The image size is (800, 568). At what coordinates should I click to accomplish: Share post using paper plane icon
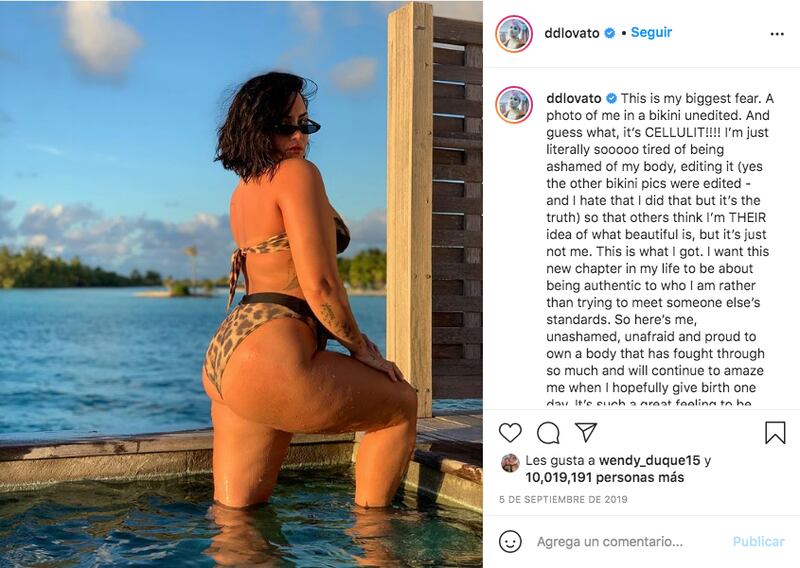(x=586, y=432)
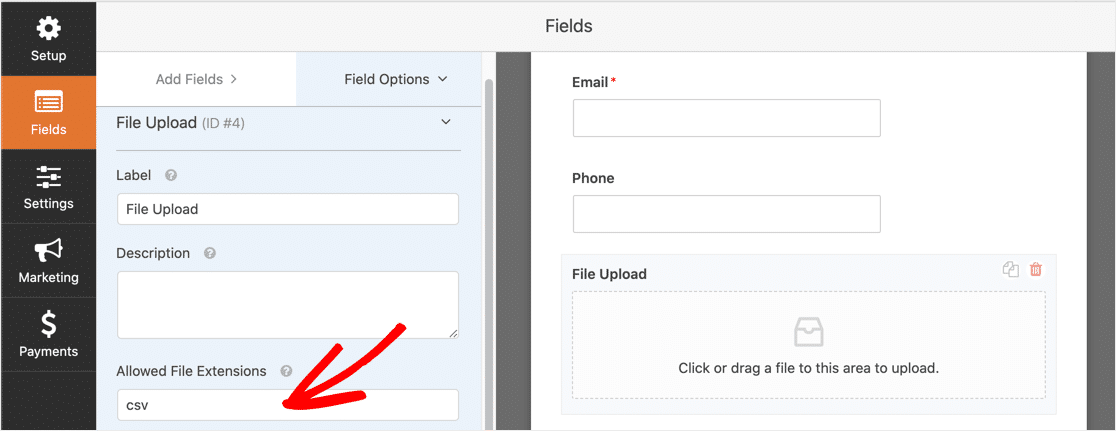1116x431 pixels.
Task: Click the file upload drop area
Action: coord(808,345)
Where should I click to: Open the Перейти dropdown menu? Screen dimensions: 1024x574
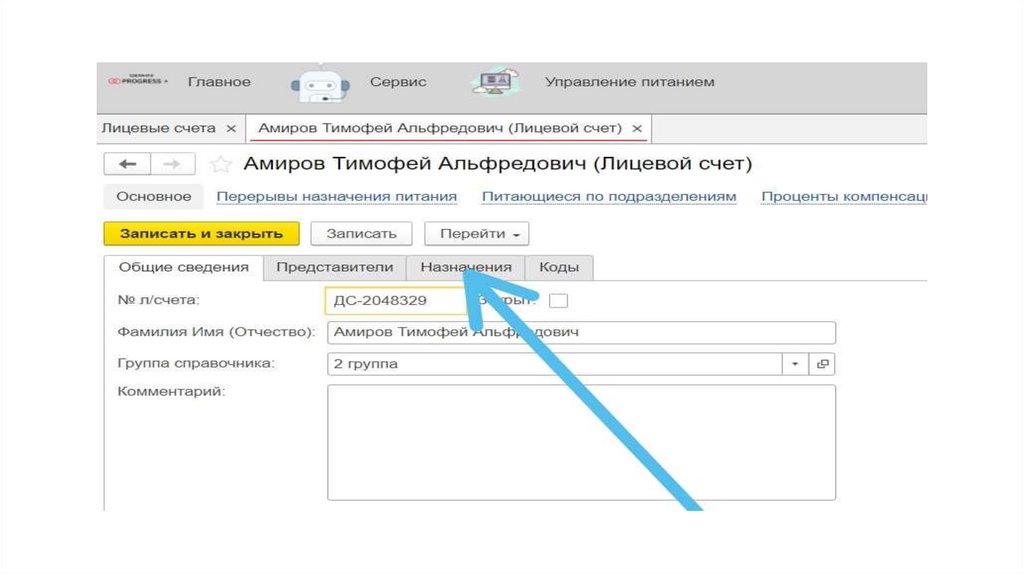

§

§ TASK PROMPT
Rewrite all of the items above with "dropdown menu" swapped for "drop-down menu", and change nothing else. Leave out the pictures.

§ RESPONSE TO THIS TASK
The image size is (800, 568). At what coordinates should I click to accomplish: Share post using paper plane icon
(x=586, y=432)
1116x431 pixels.
Task: Click the file upload drop area
Action: coord(808,345)
Where should I click to: Open the Перейти drop-down menu? Screen dimensions: 1024x574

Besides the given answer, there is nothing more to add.